Selected passage:
==============================

Telepathic has three distinct effects. The first one says:

Increase your Intelligence, Wisdom, or Charisma score by 1, to a maximum of 20.

So you cannot increase the stat you pick over 20, because the increase is to a maximum of 20. If you pick Charisma, and your Charisma is already at 20, this will do nothing. As you under normal circumstances cannot have all 3 stats at 20, it would be a better idea to pick one of the stats that is not yet at 20.

The third benefit is

You can cast the Detect Thoughts spell, requiring no spell slot or components, and you must finish a long rest before you can cast it this way again. Your spellcasting ability for the spell is the ability increased by this feat. If you have spell slots of 2nd level or higher, you can cast this spell with them.

If you picked Charisma, the stat to cast this (and which determines the save DC for the target) is Charisma. If your Chrisma was already at 20 when you picked the feat, it still is the "ability increased by this feat", but the increase is to a max of 20 (so effectively 0, not 1). If you however picked another stat, say Intelligence, then you use your Intelligence bonus for the spell's saving throw DC.

==============================

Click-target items
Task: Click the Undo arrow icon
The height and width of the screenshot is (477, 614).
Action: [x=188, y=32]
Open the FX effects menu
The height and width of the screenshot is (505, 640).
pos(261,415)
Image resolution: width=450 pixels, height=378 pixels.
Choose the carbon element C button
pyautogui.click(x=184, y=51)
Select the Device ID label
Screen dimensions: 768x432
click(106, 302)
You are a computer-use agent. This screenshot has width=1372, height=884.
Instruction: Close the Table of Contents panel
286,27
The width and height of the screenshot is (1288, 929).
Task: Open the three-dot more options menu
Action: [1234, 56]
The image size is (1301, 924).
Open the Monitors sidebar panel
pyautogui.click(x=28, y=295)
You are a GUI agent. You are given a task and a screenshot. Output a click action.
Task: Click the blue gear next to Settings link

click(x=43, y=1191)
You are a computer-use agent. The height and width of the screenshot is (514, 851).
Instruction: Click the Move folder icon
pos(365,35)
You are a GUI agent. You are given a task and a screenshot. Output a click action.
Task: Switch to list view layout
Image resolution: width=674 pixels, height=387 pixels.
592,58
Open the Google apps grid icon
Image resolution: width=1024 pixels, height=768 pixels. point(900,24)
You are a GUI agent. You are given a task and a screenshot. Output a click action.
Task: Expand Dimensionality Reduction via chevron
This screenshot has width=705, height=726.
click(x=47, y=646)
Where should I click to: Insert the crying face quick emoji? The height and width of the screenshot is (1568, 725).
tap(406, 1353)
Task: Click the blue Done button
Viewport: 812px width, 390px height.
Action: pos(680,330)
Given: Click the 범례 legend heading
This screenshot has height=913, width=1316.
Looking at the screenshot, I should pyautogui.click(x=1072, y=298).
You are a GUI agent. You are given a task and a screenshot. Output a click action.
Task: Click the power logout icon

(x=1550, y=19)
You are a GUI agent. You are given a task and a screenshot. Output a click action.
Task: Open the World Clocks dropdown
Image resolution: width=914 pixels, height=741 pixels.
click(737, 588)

==============================

Aim 1: Rewrite the part of the passage on the Telepathic feat that begins at the words "So you cannot" and stops after "not yet at 20.", substituting "Wisdom" for "Charisma" each time it occurs.
Aim 2: Please extend the passage on the Telepathic feat with a continuation that picks up right after its final sentence.
The items aren't needed for anything here.

Expected answer 1:
So you cannot increase the stat you pick over 20, because the increase is to a maximum of 20. If you pick Wisdom, and your Wisdom is already at 20, this will do nothing. As you under normal circumstances cannot have all 3 stats at 20, it would be a better idea to pick one of the stats that is not yet at 20.

Expected answer 2:
The spellcasting ability is only used for determining the DC to save against when casting the spell. The Intelligence check that the creature later can make to end Detect Thoughts has nothing to do with your spellcasting ability. It is not a save. It is always a contested Intelligence check, no matter wich ability you picked for the feat's increase:

the creature can use its action on its turn to make an Intelligence check contested by your Intelligence check if it succeeds, the spell ends.

If you coincidentally chose to increase Intelligence with the feat, you benefit from a possible bonus increase there for this check, but not because Intelligence is your spellcasting ability, just because it may have increased your Intelligence bonus. If you picked Charisma, it does not affect this contested check at all.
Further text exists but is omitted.